Maintaining Dgraph via batched deletes / ttl workaround

Hi team,

Interested to know if anyone has any nice patterns for maintaining large (Terabytes) graph in lieu of built in Dgraph ttl support?

One idea I am POCing is to have a general purpose created_date predicate and add that to every node I want to delete. Then… create a ttl Type that has every predicate I would want to delete.

This is my mutation (inspired by How to bulk delete nodes or cascade delete nodes?)

upsert {
  query {
    V as var(func: type(ttl)) @filter(eq(created_date, "2"))
 }

 mutation {
   delete {
     uid(V) * * .
   }
 } 
}

Running this does delete the “shag rug” product and Danielle customer nodes (see data set below), which is what I want. Also, have not thought about edges too much, but wanted to see if this approach is not terrible and if others have found other workaround ttl solutions.

Just adding my data-set here for ref. Btw, just using ints for the created_date for convenience. Thanks!

{
  set {
 _:p1 <product> "red toaster" .
 _:p1 <created_date> "1" .

> Set task 1: In the Dgraph post, what predicate does the writer propose adding to every node that should be deleted?
> Set task 2: Quote the part of the Dgraph post that opens with the words containing "Maintaining Dgraph via" and closes with "cascade delete nodes?)".
The data after this point plays no part in anything asked here.

> Dataset extract:
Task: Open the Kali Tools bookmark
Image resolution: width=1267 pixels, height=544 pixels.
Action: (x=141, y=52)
--
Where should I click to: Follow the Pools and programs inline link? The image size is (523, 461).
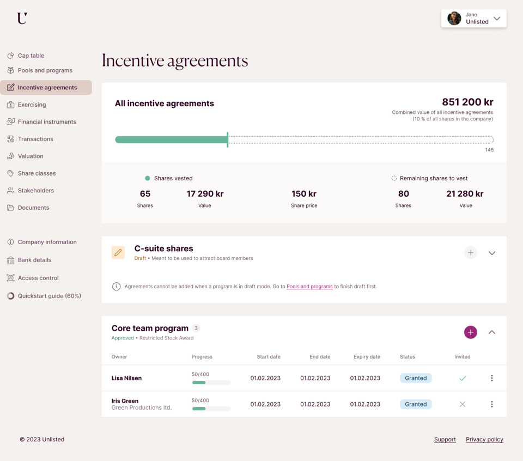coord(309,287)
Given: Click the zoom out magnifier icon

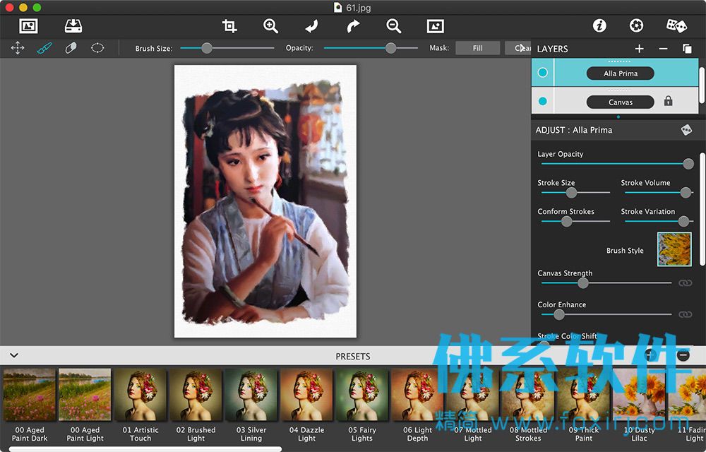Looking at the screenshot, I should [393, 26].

> Task result 1: A general purpose created_date predicate.

> Task result 2:
Maintaining Dgraph via batched deletes / ttl workaround

Hi team,

Interested to know if anyone has any nice patterns for maintaining large (Terabytes) graph in lieu of built in Dgraph ttl support?

One idea I am POCing is to have a general purpose created_date predicate and add that to every node I want to delete. Then… create a ttl Type that has every predicate I would want to delete.

This is my mutation (inspired by How to bulk delete nodes or cascade delete nodes?)